**INSTRUCTIONS TO FOLLOW:** What do the lines from the one containing "This screenshot has width=1456, height=819." through the end of the entries say? Quote them exactly, and only them.
*** EXCERPTED DATA Section Begins ***
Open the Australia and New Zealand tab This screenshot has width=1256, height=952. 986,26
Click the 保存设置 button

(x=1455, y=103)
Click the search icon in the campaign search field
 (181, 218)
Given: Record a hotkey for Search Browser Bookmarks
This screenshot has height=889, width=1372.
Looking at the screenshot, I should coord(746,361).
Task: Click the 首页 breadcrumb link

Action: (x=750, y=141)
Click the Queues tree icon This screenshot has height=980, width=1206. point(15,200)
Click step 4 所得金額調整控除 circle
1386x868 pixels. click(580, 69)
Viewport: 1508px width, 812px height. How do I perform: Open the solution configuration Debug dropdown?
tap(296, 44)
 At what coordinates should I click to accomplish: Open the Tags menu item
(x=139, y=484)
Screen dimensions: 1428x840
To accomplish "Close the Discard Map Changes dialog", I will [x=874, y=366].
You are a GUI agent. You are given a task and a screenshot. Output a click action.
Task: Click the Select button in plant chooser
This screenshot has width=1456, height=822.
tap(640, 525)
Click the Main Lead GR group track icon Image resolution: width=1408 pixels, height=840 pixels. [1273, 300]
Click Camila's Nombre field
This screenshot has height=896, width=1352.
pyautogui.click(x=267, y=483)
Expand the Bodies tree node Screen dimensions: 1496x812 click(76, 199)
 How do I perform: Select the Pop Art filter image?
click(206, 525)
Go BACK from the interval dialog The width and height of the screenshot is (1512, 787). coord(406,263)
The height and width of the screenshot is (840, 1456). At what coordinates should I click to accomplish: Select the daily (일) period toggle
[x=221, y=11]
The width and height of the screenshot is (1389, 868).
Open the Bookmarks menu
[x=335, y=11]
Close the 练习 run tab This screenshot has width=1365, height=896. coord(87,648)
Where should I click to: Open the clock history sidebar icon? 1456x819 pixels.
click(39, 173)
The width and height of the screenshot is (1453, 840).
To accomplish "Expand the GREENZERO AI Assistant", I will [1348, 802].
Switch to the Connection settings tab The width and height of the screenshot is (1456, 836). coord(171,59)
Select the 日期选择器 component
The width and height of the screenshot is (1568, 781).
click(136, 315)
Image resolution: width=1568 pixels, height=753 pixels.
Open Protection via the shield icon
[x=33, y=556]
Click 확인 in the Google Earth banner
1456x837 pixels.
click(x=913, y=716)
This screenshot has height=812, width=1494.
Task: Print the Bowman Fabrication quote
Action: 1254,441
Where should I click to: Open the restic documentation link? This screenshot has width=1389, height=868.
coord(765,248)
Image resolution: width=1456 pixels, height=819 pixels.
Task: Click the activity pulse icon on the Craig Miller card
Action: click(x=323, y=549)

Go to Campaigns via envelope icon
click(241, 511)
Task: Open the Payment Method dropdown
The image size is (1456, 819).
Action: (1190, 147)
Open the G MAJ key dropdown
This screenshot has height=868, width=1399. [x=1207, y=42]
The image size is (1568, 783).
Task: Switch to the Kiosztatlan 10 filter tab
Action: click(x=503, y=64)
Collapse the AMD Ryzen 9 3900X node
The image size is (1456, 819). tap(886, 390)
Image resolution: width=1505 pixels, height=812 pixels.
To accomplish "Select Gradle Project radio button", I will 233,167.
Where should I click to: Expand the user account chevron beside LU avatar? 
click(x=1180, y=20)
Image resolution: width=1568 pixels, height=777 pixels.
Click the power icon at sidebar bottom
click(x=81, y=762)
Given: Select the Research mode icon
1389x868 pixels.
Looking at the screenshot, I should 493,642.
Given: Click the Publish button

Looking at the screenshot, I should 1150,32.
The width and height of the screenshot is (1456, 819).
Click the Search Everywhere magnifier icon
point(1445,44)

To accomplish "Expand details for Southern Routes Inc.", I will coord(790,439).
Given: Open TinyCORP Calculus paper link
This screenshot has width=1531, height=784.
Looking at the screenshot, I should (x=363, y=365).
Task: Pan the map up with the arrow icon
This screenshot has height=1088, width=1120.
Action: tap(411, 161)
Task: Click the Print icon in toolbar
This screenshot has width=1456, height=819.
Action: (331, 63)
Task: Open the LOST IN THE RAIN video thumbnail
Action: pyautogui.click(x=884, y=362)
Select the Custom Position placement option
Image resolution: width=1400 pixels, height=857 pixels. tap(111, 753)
*** EXCERPTED DATA Section Ends ***
**SOLUTION TO THE EXERCISE:**
This screenshot has width=1456, height=819.
Action: (331, 63)
Task: Open the LOST IN THE RAIN video thumbnail
Action: pyautogui.click(x=884, y=362)
Select the Custom Position placement option
Image resolution: width=1400 pixels, height=857 pixels. tap(111, 753)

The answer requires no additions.